Dirk Maxeiner / 10.05.2020 / 06:15 / Foto: Pixabay / 70 / Seite ausdrucken

Der Sonntagsfahrer: Die Stunde der Ufos

„Du bist rechts“, ist bekanntlich der liebste Spruch deutscher Platzanweiser, und es folgt der Verweis auf den Ausgang des Kinos. Deshalb wird es da allmählich einsam, bald ist keiner mehr übrig, und sie können das Licht ausmachen. Für den verbliebenen Rest gibt’s jetzt ein neues Programm im Lichtspielhaus: Die Verschwörungstheoretiker respektive Aluhüte sind unter uns. 

Die gibt es rechts und links, oder auch rinks und lechts und überhaupt.
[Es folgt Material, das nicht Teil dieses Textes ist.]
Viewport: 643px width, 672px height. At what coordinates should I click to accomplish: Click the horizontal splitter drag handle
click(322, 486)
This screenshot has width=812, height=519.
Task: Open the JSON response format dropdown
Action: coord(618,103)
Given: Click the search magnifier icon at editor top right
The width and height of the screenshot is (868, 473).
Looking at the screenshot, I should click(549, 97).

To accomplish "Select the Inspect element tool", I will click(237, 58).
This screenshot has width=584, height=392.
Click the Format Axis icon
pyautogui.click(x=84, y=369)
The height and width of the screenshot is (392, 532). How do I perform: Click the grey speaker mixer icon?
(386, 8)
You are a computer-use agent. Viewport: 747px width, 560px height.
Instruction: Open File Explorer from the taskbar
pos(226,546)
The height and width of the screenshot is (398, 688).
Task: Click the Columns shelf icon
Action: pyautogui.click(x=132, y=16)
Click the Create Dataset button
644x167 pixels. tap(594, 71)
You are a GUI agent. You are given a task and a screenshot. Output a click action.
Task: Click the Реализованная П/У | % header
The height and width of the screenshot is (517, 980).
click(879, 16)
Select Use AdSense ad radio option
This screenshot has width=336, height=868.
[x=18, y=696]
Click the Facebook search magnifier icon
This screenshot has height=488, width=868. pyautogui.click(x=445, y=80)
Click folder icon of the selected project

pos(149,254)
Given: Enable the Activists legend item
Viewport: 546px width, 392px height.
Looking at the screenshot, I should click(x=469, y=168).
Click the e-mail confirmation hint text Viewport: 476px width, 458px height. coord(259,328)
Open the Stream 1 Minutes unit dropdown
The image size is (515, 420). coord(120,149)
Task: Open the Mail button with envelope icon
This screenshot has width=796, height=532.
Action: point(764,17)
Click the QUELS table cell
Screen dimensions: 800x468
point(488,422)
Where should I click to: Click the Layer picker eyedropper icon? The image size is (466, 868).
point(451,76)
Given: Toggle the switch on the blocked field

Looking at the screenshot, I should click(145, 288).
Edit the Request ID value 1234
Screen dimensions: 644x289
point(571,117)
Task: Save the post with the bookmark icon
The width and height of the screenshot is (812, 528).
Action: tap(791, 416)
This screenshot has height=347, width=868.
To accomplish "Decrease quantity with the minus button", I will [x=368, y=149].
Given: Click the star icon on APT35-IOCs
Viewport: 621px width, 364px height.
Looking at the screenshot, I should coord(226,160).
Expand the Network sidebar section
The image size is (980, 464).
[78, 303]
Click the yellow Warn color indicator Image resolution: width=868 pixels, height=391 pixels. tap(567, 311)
Mit den Verschwörungstheorien verhält es sich wie mit den Statistiken: Jeder kocht diejenige Brühe auf, die ihm am besten in den Kram passt. Eine Prise Gates, zwei Löffel Soros und ein Fond von jüdischer Weltverschwörung. Wahlweise abgeschmeckt mit ein bisschen Mondlandungs-Fake und 9/11-Petersilie. Als Krönung vielleicht noch ein Schlag Schmand vom Bilderberger. 

Gelöffelt wird die Suppe in allen Milieus und Bildungsschichten, selbst wenn sie lauwarm ist. Auch Medien sind dafür anfällig. Wenn man beispielsweise der Trump-Berichterstattung deutscher Amerikaflüsterer lauscht, so ist die Grenze zwischen Berichterstattung und Verschwörungs-Geraune so fließend wie ein verunglückter Schokoladenpudding.

Mit den Religionen haben Verschwörungs-Erzählungen gemeinsam, dass alles, was dagegen spricht, in eine Bestätigung der einmal akzeptierten steilen These umgewandelt wird. Der Glaube an Verschwörungen immunisiert gegen Einwände. Das ist eigentlich nichts Neues, ganze Bibliotheken und Filmarchive zeugen davon. 

Die unterhaltsame Geschichte von Attila dem Küchenbullen

Jeder Krieg, jede Krise und jede Katastrophe fallen irgendwann der überirdischen, respektive unterirdischen Deutung anheim. Einen großen Anteil daran haben die jeweils herrschenden Kreise, die dem Volk was vom Pferd erzählen wollen. Neudeutsch nennt man das „Framing“ oder auch „Narrativ“. Unter diese Geschichte fällt beispielsweise das Märchen von der überirdischen Wirkungsmacht unserer Kanzlerin und ihres treuen Knappen Jens Spahn, die das Virenmeer für uns teilten wie einst Moses das Rote Meer.

Doch das Volk ist störrisch und misstrauisch und lernt zwischen den Zeilen zu lesen. Das Problem besteht allerdings darin, dass Viele damit gar nicht mehr aufhören können und wollen. Und wer nichts mehr glaubt, glaubt irgendwann alles. Meine Oma las stapelweise diese bunten Blättchen mit den erfundenen Adelsgeschichten, sie lebte damit glücklich bis ans Ende ihrer Tage, und wenn sie nicht gestorben wäre, so würde sie noch heute Das neue Blatt verschlingen.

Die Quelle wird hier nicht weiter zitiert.